+++ PAGE EXTRACT +++

[Top][All Lists]

[Date Prev][Date Next][Thread Prev][Thread Next][Date Index][Thread Index]


From: David A. Wheeler
Subject: Re: Idea: Add .COMMANDCHANGE and .CACHE
Date: Mon, 10 Jun 2019 22:10:44 -0400 (EDT)

On further reflection I noticed a bug in my .CACHE proposal.

Below is a discussion of the bug, and my proposed solution to it.
The proposed solution turns out to be a minor change,
but it might not be obvious why it needed changing.
So I'm explaining that in detail below.

TL; DR version: If .CACHE is enabled, the cache contents
are stored in a filesystem key constructed this way:

The result is that users can add a simple ".CACHE" entry
in their Makefile, and magically get caching for whatever they want
cached.  That's nice functionality for what I expect will be
relatively few lines of code.  Sure, users can write code to cache
things themselves, but I think getting that functionality with
a single additional line in the Makefile is valuable.

+++ PROVIDED DATA +++

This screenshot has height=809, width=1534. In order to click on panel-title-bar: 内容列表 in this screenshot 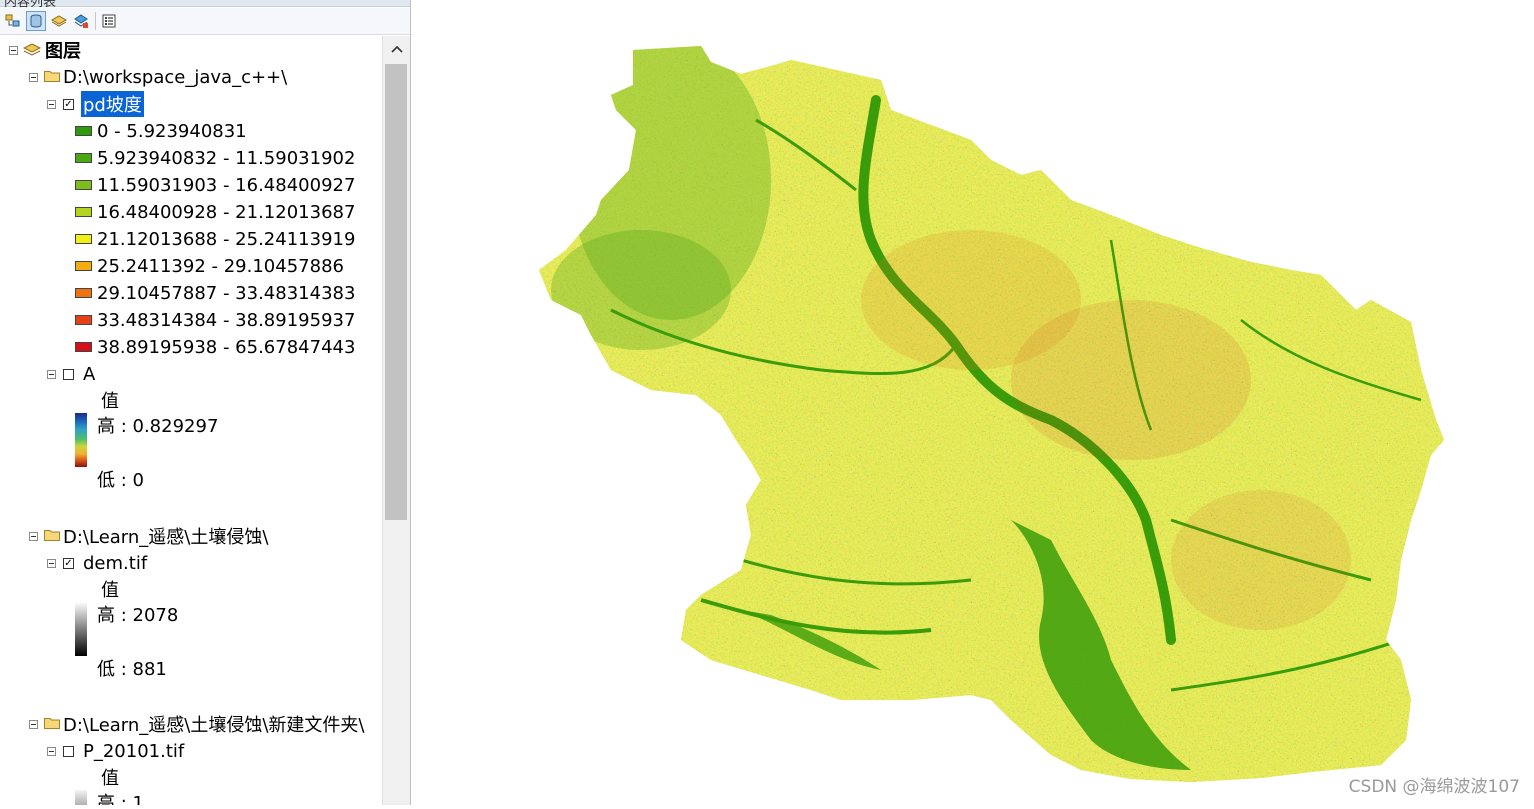, I will do `click(205, 5)`.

+++

EXERCISE PROMPT:
Carry on the mailing-list post about the .CACHE proposal, picking up after its final sentence. The listing is separate material and has no connection to the mailing-list post on the .CACHE proposal.

RESPONSE BELOW:
--- David A. Wheeler



I proposed both .COMMANDCHANGE and .CACHE simultaneously
because they both require a database of past activity
(in my proposal, the database is stored in the filesystem).
However, they have a difference my first proposal didn't fully
account for.

The ".COMMANDCHANGE" only needs to detect when a rule
needs to be *rerun* even if all the prerequisites are older than the targets.
Thus, I believe the SHA256 of the expanded command (as proposed)
is enough to work.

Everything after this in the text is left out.